» **Page excerpt**:
That same year, the U. S. Army Air Corps embarked on its first specialized courses in air navigation, and Harold Gatty was placed in charge of Air Navigation Research and Training. The military regulation normally restricting such a post with our armed forces to American citizens was waived in his case to enable him, as an Australian, to accept this position, which he filled with distinction for several years. Among his students were many officers who have since held prominent commands in our Air Force.
During World War II, he served with the rank of Group Captain in the Royal Australian Air Force. In this capacity, his excellent work as Director of Air Transport for the Allied Air Forces, first in Java and later at General MacArthurs headquarters in Australia and New Guinea, contributed to the final victory.
After the war Harold Gatty settled in the Fiji Islands, where he established and operated the Fiji Airways. He also conducted a coconut plantation on his beautiful island, Katafanga, in the South Pacific.
In the course of my own early experiments in instrument flying, I learned that there is, among humans, no such thing as an innate or intuitive sense of direction or balance, and that maintaining altitude and course depends upon observation, either of instruments or of natural things.
Through long and patient research which led him on special journeys to many parts of the world, Harold Gatty gathered and tested in the field the wealth of pathfinding secrets presented in the following pages. His book is a treasury of practical and little known lore, most of it given in no other volume. Clearly and graphically, it tells exactly what natural indications to look for in finding your way, and how to interpret them.
Shortly after finishing this book, Harold Gatty died suddenly at his home in the Fiji Islands. It is fortunate that this work will remain as a monument to his boundless interest in the natural world around us and to the precision of observation and thought which made him the foremost navigator of his time. To many readers everywhere it will be a rare and valuable experience to share in this life work of research and observation, which included also a great love of nature and all outdoor life. To a unique degree, Harold Gatty has given us a work which can serve as a companion, illuminating and expanding our pleasure in the outdoors, and at the same time minimize its dangers. The reader will not only gain confidence; he will also discover a more intimate appreciation and understanding of the world of nature. And I feel sure that that is what Harold Gatty, himself, hoped to accomplish in writing this book.

» **The data**:
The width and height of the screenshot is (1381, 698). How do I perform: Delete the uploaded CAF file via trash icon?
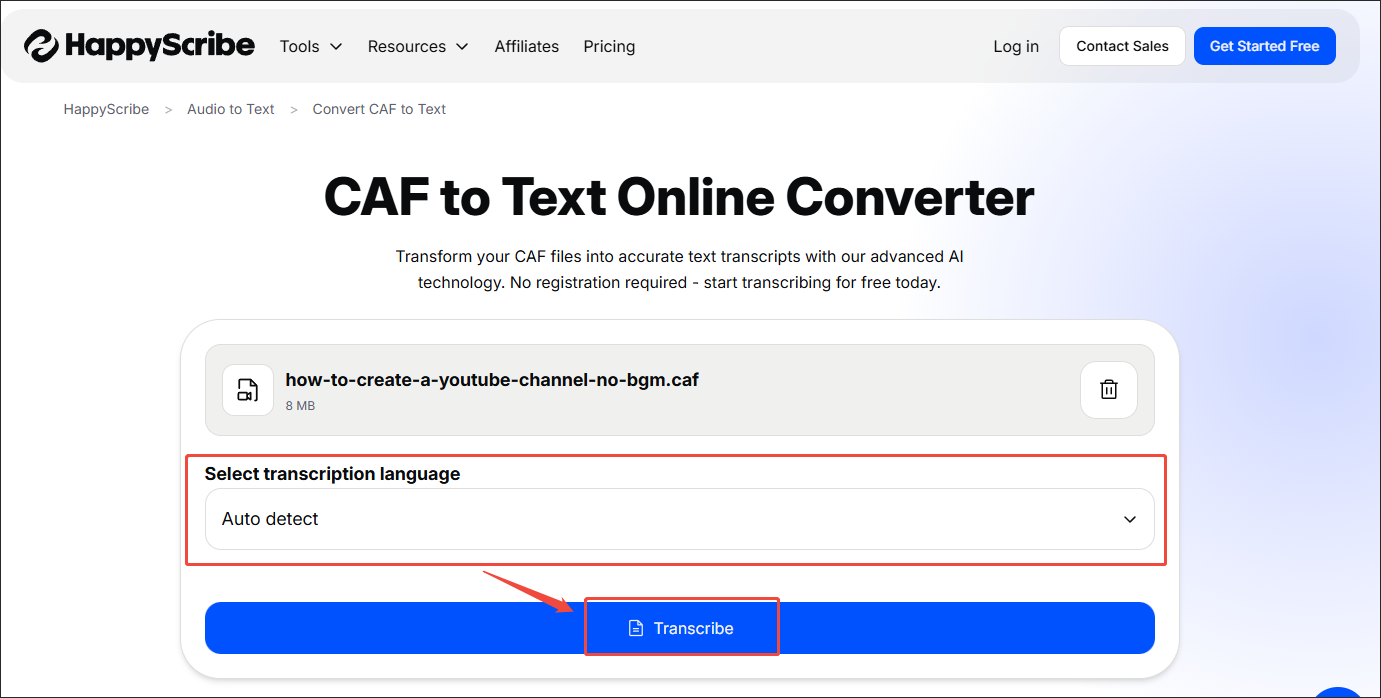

» **Exercise tasks**:
a. Retype the stretch of the passage on Harold Gatty from "That same year, the" through "the final victory.".
b. In the passage on Harold Gatty, what rank did he hold in the Royal Australian Air Force during World War II?
The data is unrelated to the passage on Harold Gatty.

» **Solutions in order**:
a.
That same year, the U. S. Army Air Corps embarked on its first specialized courses in air navigation, and Harold Gatty was placed in charge of Air Navigation Research and Training. The military regulation normally restricting such a post with our armed forces to American citizens was waived in his case to enable him, as an Australian, to accept this position, which he filled with distinction for several years. Among his students were many officers who have since held prominent commands in our Air Force.
During World War II, he served with the rank of Group Captain in the Royal Australian Air Force. In this capacity, his excellent work as Director of Air Transport for the Allied Air Forces, first in Java and later at General MacArthurs headquarters in Australia and New Guinea, contributed to the final victory.

b. Group Captain